Problem description » Express the entries below as a JSON list of strings, one string per line and no blank lines, beginning at the line that contains "Viewport: 1200px width, 814px height." and ending after the line that contains "pyautogui.click(x=278, y=31)". Leave the pictures out of the answer.

Given data »
>>

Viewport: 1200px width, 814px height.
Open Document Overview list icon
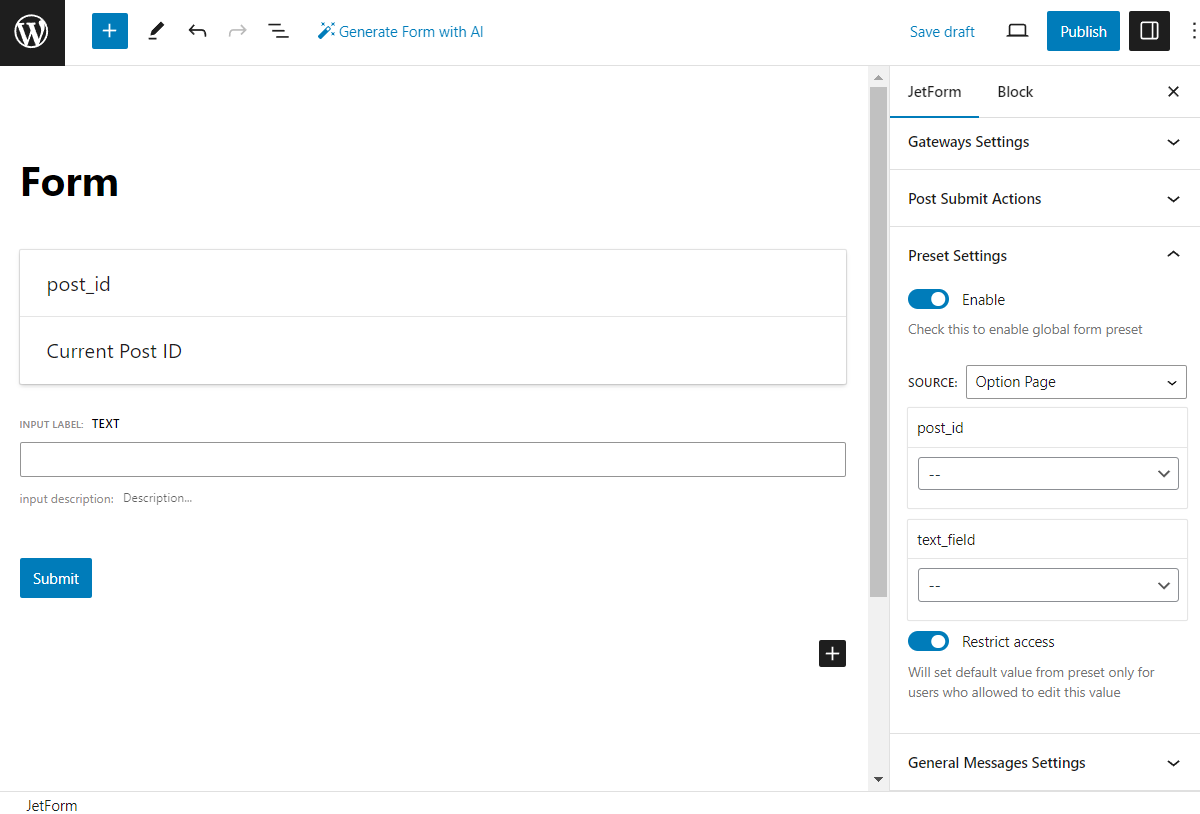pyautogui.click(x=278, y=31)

<<
>>

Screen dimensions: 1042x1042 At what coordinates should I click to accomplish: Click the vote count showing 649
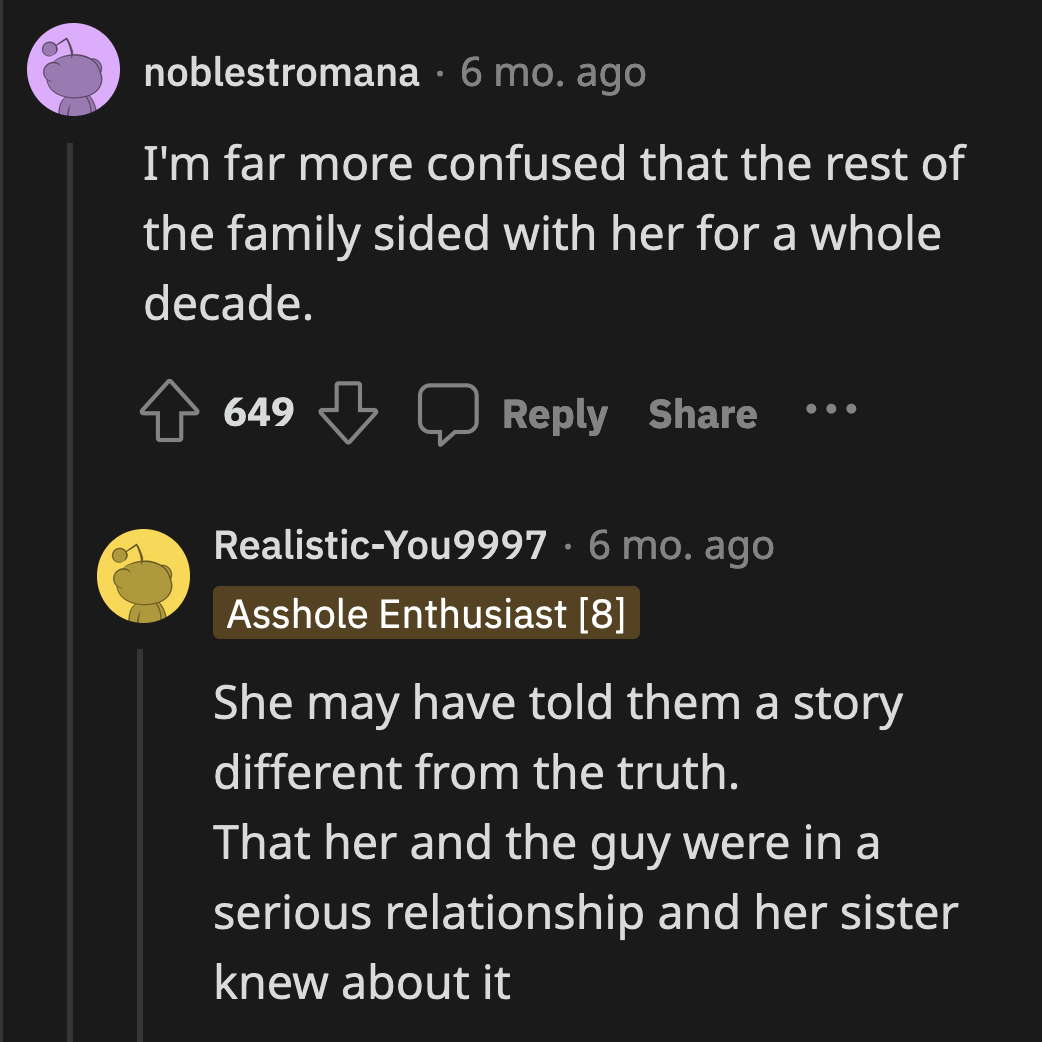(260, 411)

<<

Answer to this task »
[
  "Viewport: 1200px width, 814px height.",
  "Open Document Overview list icon",
  "pyautogui.click(x=278, y=31)"
]